But love? As a society, we talk about it all the time. There are cards, gifts and movies dedicated to it. But what is it?
Can we promise to love someone without knowing what that truly means? And if we don't, when we whisper to someone that we love them, isn't it nothing more than a beautiful lie.
To me, love at its core is when someone's well-being means as much to you as your own. It's the only definition which covers the spectrum of emotion I feel for my parents, my son and my partner.
Of course, when it comes to my partner there is that whole 'sexual activities' that happen between consenting couples. But love is more than a word to use in order to get sex from someone you like. It's the desire to support another's wellbeing. It's something that has got us as a family through tough emotional and physical hurts. My son has witnessed this every step of the way.
But maybe because love's a feeling, and an intense one at that, it just cannot be pinned adequately down to words. It's almost why we need art through painting and music and sonnet to help portray and express something we so struggle to express. Perhaps that's the reason we fear the words 'I love you', because in a way those three words feel inadequate.
When Nina Simone sings 'To Love Somebody', you're left in absolutely no doubt through the sincerity of her singing and the raw power in her voice that she knows what love is, and it's something that moves her so deeply '
When I heard this version of Nina Simone's To Love Somebody, I know without a doubt, she knows what it means to be in love
I've tried a couple of times to have this conversation with him.

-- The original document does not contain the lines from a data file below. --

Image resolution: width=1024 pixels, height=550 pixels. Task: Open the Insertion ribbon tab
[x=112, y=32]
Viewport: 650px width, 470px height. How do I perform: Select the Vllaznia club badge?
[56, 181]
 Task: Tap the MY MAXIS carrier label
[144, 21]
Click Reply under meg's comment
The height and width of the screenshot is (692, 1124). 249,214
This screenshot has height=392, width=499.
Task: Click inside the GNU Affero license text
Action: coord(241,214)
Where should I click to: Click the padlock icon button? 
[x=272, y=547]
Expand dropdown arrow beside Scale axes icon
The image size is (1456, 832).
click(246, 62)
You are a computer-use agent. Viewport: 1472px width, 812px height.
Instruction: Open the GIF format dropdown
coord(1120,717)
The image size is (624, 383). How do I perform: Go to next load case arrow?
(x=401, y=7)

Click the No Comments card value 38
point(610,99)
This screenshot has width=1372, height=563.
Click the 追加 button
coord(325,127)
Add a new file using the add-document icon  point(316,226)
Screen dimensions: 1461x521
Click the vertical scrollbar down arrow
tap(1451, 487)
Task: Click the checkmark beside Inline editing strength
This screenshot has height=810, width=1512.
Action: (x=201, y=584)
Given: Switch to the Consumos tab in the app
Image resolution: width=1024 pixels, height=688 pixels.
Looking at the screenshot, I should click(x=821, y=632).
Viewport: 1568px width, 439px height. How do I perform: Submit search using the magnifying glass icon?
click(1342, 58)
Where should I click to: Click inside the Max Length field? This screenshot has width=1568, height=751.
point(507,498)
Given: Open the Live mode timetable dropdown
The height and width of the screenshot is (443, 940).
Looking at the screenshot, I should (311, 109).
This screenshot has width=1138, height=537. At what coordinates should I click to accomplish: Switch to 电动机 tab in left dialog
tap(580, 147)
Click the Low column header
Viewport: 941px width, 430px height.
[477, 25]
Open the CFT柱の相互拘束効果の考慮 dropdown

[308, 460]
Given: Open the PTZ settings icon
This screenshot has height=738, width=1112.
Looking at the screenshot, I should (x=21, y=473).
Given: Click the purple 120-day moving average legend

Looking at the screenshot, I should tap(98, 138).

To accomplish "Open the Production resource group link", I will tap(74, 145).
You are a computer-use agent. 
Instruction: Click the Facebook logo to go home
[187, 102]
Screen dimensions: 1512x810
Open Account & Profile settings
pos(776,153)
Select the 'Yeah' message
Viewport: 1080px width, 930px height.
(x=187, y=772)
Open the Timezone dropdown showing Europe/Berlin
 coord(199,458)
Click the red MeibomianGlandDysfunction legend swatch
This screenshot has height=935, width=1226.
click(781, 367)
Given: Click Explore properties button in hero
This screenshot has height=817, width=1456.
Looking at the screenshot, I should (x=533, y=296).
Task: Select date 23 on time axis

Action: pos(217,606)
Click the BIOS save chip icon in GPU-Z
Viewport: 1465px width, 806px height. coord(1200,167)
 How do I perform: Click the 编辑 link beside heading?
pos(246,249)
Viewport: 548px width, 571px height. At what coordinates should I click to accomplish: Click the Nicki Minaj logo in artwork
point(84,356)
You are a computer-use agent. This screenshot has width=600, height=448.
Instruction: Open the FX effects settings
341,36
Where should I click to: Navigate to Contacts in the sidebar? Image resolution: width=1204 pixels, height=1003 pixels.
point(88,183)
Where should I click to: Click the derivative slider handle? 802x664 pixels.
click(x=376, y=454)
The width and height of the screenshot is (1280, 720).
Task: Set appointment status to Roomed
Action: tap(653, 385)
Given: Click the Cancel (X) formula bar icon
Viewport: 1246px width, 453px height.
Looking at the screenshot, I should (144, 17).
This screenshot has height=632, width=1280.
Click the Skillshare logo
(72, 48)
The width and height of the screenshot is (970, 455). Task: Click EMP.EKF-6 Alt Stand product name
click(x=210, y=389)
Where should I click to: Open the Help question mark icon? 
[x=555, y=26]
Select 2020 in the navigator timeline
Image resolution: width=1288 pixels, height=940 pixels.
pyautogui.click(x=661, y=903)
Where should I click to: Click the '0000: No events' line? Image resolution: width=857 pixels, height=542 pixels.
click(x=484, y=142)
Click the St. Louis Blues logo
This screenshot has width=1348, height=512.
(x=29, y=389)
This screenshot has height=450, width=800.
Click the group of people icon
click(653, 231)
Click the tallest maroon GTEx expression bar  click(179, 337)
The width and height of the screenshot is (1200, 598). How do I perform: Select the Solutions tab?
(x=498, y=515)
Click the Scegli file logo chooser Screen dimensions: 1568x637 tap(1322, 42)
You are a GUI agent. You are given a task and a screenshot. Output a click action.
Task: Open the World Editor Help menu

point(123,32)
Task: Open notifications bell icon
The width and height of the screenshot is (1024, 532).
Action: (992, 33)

It's either not been the right situation, or I've bottled out. To talk about love is to talk about how it makes us feel, and that's an awkward and vulnerable conversation.
So, we had that awkward, icky conversation about love. And his first reaction was to scoff, 'really, we're doing this?'. But I told him that this was important to me, and he had the grace to humour me.
I told him that love can be intoxicating, it's probably the most euphoric drug you'll experience. And also, the most dangerous.
Because there's a dark side to it. Love can make us want to do crazy things, things we'd not normally consider. Sometimes it's because we're desperate to impress someone we love. And a sad reality is that when we love someone and either they don't feel the same, or they hurt us, it feels like there's no defence against it. It can make us feel angry or incredibly sad.
Sometimes from the hearts, flowers and cards you think love can only make you feel warm and fuzzy, but it can make us feel other emotions, and all at a really loud intensity.
I asked him to remember everything he'd seen in my relationships. The times my partner and I didn't speak to each other for days, but also that it didn't last forever. That we got angry, but we had limits. But most of all, we could work through things. And heck, even with such oddballs that my partner and I were, we'd found someone in each other who matched our weird.
It took us a lot of dating to find each other. I reassured him he'd find his odd match too one day.